Again, I don't agree with this proposition, but a lot of people did think that way.
Also, there is something to be said for the power of inertia. Everyone had known since birth "The Phone Company" and were comfortable with it. Sort of like the sentiment expressed in "The President's Analyst" (poster above). Presidents may come and go, but the power of The Phone Company was forever. Good thing it's gone now.
I remember talking to an elderly woman on a cruise in 1984, and those were her sentiments. Some of the biggest advocates of the breakup were Fortune 500 companies that wanted to be able to link their computer systems across the country. Ma Bell's stranglehold on telecommunications was holding back the expansion of those services.

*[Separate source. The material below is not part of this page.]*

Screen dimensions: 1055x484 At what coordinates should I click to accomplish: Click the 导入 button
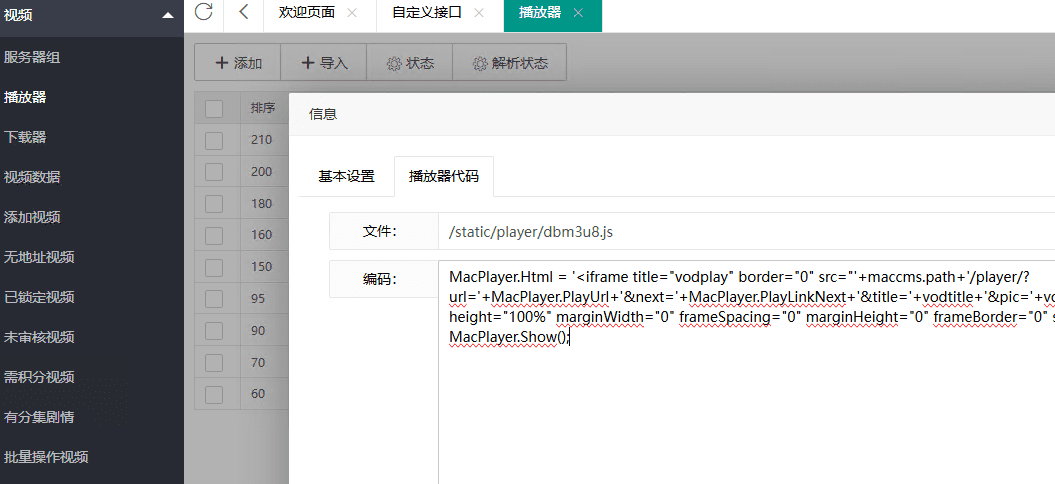point(323,63)
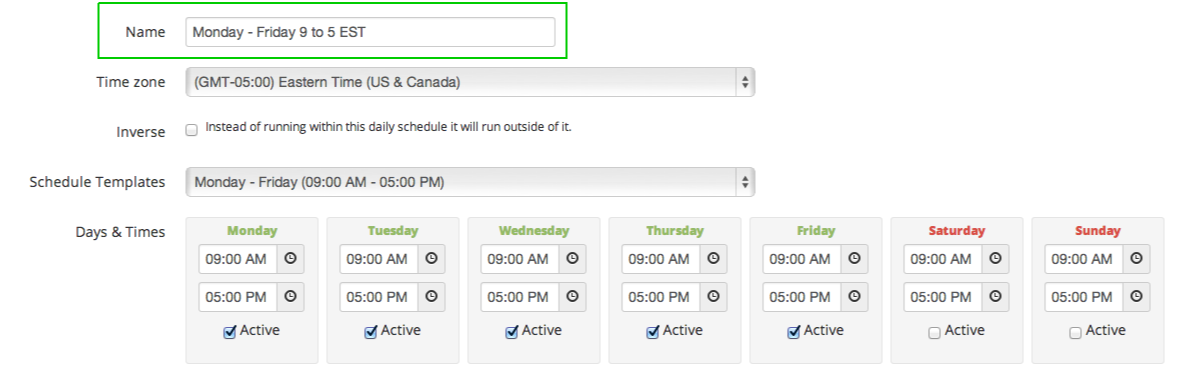The height and width of the screenshot is (386, 1180).
Task: Open the time picker for Friday end time
Action: pos(854,297)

Well if you wanted DSL back in the 70s you'd be paying an exponentially higher fee than you are now. People just expect plant and equipment to fall from trees and protest loudly when their bill goes up 50 cents.
Competition had little to do with DSL availability also. Cost-return is all they look at. If anything competition hinders it.
AT&T could only be said to be gouging long distance and business lines. The residential customer was getting their service below cost. If the model that exists today existed 80 years ago we'd have no infrastructure outside of major metro areas.
It's well said....just not well supported.
ADSL indeed came after ISDN. It's based on part on ISDN technology.
I was there in the microwave radio to digital radio to fiber period. I split when it became apparent that petty fiefdoms based on a conga line of butt-kissers was more important than performance based on technical excellence.
My son is a freshman, and while I have his land line number, I never use it, and he says no one uses them.
And now that I think about it, he moved rooms between semesters, so I don't even think I have that number.